With the GRPC service it allows us to decouple the shim's lifecycle from the
containers, in the way that we get synchronous feedback if the container failed
to create, start, or exec from shim errors.

The overhead for adding GRPC to the shim is actually less than the initial
implementation.  We already had a few pipes that allowed you to control
resizing of the pty master and exit events, now all replaced by one unix
socket.  Unix sockets are cheap and fast and we reduce our open fd count with
way by not relying on multiple fifos.  

We also added a subcommand to the `ctr` command for testing and interfacing
with the shim.  You can interact with a shim directly via `ctr shim` and get
events, start containers, start exec processes.

## Distribution Tool

* https://github.com/docker/containerd/pull/452
* https://github.com/docker/containerd/pull/472
* https://github.com/docker/containerd/pull/474

Last week, @stevvooe committed the first parts of the distribution tool. The main
component provided there was the `dist fetch` command. This has been followed
up by several other low-level commands that interact with content resolution
and local storage that can be used together to work with parts of images.

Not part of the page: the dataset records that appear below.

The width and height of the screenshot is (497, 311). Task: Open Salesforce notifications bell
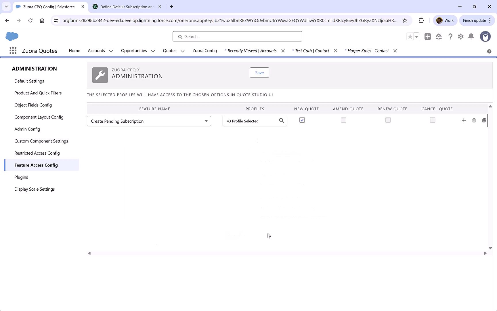[471, 37]

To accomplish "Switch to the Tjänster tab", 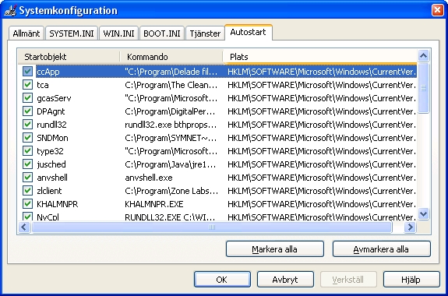I will 205,33.
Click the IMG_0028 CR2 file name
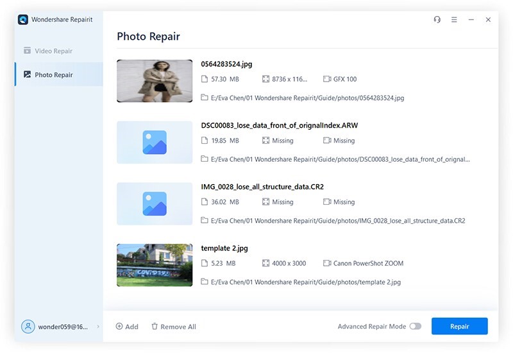 tap(262, 187)
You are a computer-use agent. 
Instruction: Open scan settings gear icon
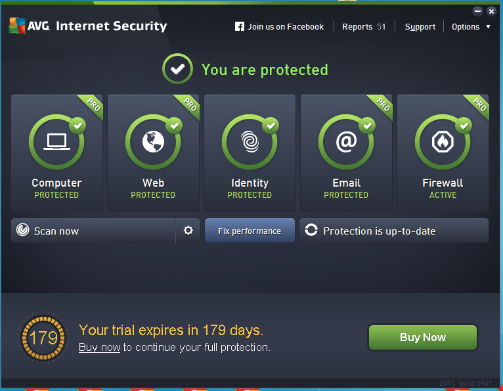pyautogui.click(x=188, y=231)
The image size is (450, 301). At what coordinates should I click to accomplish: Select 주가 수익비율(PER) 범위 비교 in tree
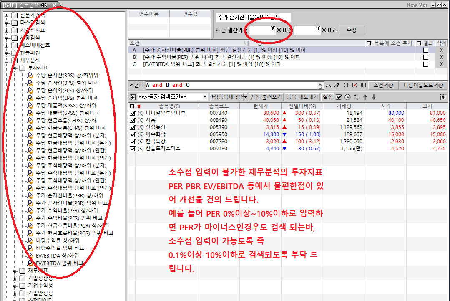69,218
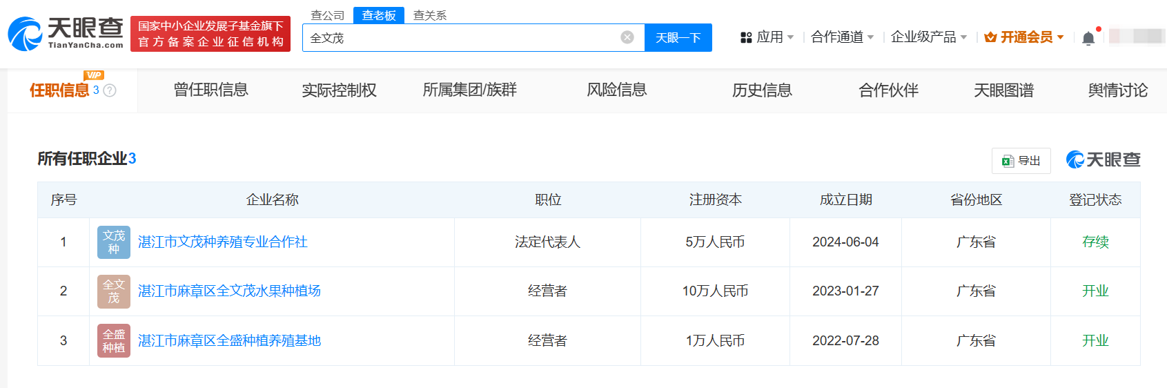1167x388 pixels.
Task: Open the 开通会员 membership dropdown
Action: tap(1024, 37)
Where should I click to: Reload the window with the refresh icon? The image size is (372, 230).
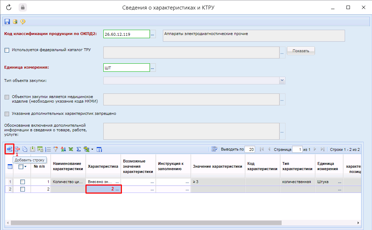click(8, 7)
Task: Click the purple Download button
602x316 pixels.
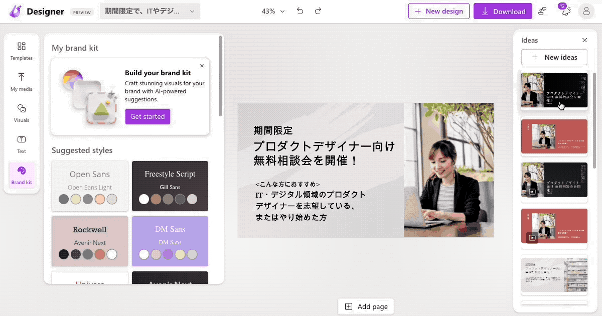Action: 503,11
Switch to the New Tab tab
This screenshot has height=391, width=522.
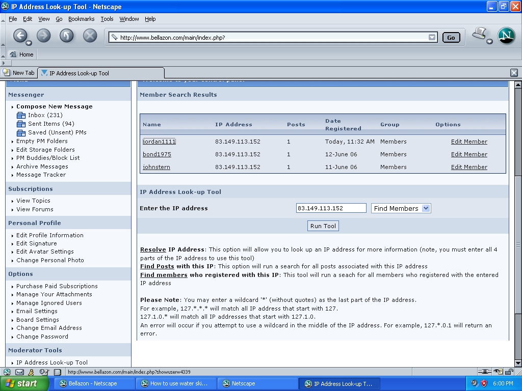click(19, 73)
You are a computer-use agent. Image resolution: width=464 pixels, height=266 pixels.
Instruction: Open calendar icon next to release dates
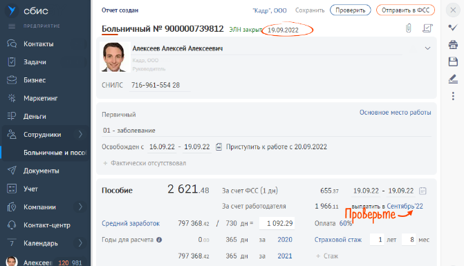click(219, 147)
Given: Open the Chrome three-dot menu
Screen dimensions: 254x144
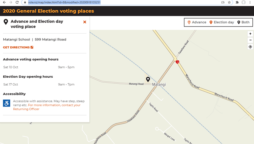Looking at the screenshot, I should pos(250,2).
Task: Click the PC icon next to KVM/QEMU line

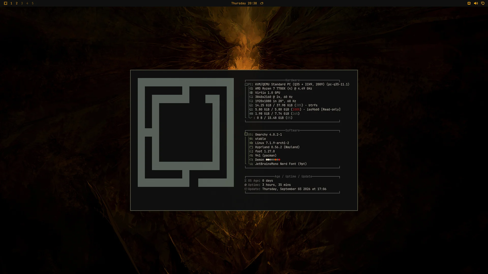Action: click(x=246, y=84)
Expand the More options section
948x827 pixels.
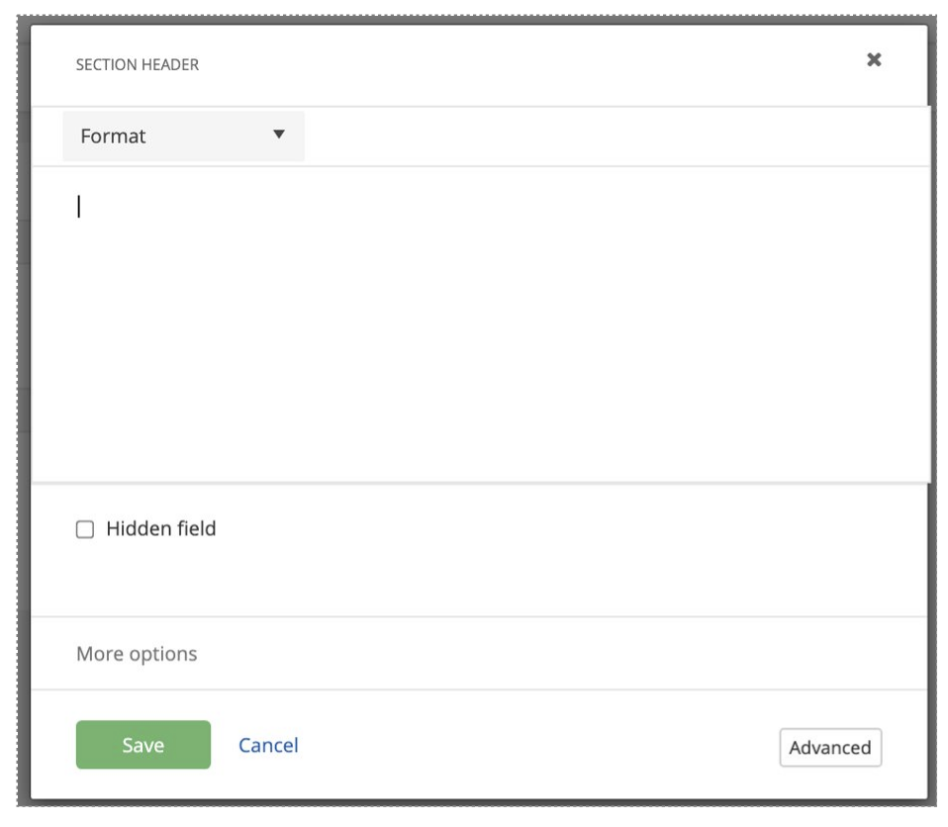point(137,654)
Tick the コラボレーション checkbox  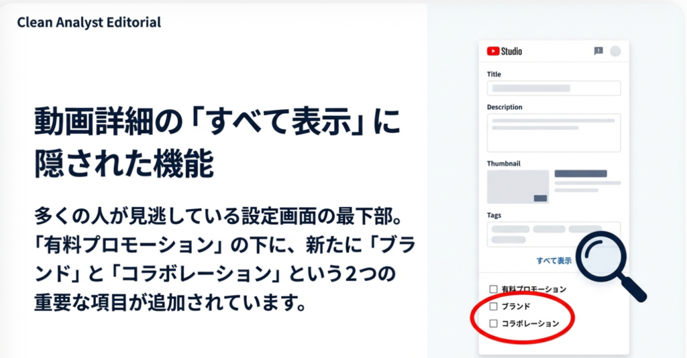tap(493, 323)
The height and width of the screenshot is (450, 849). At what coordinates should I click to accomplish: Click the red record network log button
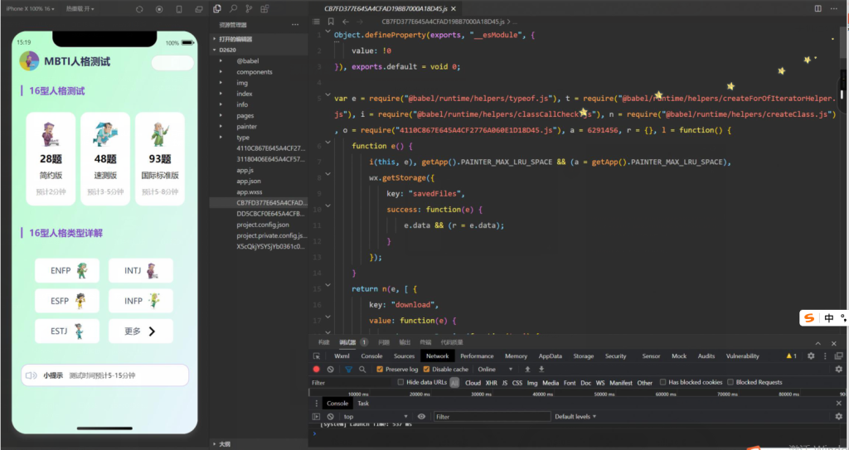316,369
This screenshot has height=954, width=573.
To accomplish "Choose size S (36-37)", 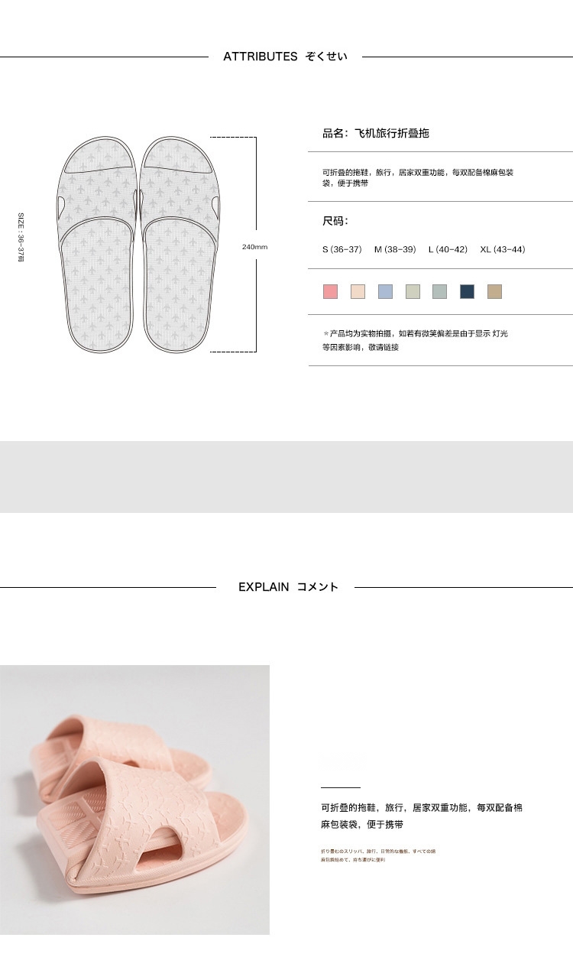I will [x=342, y=249].

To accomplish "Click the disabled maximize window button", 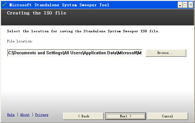I will 185,5.
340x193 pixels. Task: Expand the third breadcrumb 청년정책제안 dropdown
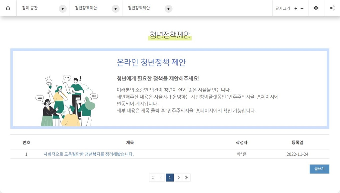pos(168,9)
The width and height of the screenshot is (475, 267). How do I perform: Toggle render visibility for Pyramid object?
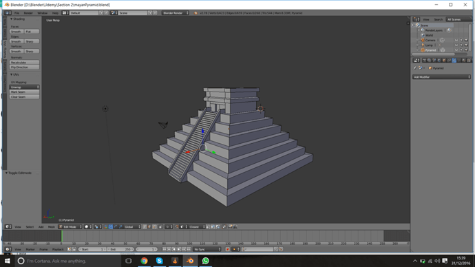tap(466, 50)
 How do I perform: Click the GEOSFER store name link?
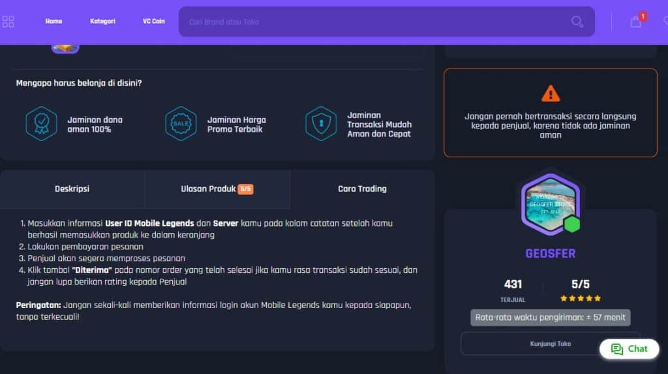pyautogui.click(x=551, y=253)
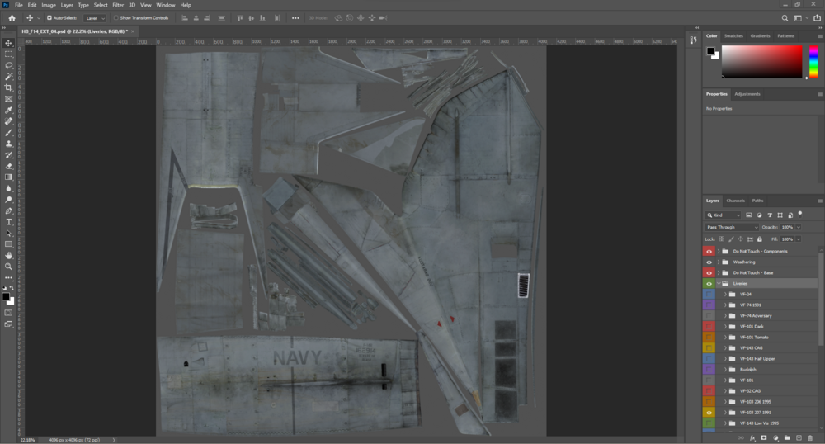Select the Rudolph layer group

tap(749, 370)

With this change, we add the following commands to the dist tool:
    
- `ingest`: verify and accept content into storage
- `active`: display active ingest processes
- `list`: list content in storage
- `path`: provide a path to a blob by digest
- `delete`: remove a piece of content from storage
- `apply`: apply a layer to a directory

When this is more solidified, we can roll these up into higher-level
operations that can be orchestrated through the `dist` tool or via GRPC.

As part of the _Development Report_, we thought it was a good idea to show
these tools in depth. Specifically, we can show going from an image locator to
a root filesystem with the current suite of commands.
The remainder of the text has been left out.